§ **Directions for this task**: Please extract the lines from the records below, starting at the line that contains "The width and height of the screenshot is (491, 259)." and ending at the line that contains "Scene is located at coordinates (889, 246).", and give them back unchanged with no other lines.

>> Begin Material for the task

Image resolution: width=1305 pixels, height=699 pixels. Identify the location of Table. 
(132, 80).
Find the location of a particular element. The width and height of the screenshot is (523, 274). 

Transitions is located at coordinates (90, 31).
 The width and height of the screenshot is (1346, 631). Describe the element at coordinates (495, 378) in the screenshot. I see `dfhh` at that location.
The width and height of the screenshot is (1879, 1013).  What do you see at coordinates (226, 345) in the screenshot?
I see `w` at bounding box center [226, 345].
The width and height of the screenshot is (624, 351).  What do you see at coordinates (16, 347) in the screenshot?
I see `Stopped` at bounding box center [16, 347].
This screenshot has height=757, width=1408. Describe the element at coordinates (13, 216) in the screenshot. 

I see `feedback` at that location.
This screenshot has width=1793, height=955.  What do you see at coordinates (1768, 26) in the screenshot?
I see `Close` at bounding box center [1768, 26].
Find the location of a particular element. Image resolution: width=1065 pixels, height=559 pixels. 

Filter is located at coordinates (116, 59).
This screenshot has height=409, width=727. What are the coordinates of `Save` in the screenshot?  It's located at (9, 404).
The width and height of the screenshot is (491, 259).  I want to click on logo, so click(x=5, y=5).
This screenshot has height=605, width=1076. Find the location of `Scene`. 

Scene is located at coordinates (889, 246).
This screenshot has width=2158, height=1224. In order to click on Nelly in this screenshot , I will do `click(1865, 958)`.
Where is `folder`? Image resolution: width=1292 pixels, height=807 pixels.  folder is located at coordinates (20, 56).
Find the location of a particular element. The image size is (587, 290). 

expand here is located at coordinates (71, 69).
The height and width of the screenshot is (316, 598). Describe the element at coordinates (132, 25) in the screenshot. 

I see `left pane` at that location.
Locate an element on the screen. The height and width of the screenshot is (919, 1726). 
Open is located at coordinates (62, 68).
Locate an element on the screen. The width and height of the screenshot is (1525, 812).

>> End Material for the task

§ **Solution to this exercise**:
The width and height of the screenshot is (491, 259).  I want to click on logo, so click(x=5, y=5).
This screenshot has height=605, width=1076. Find the location of `Scene`. 

Scene is located at coordinates (889, 246).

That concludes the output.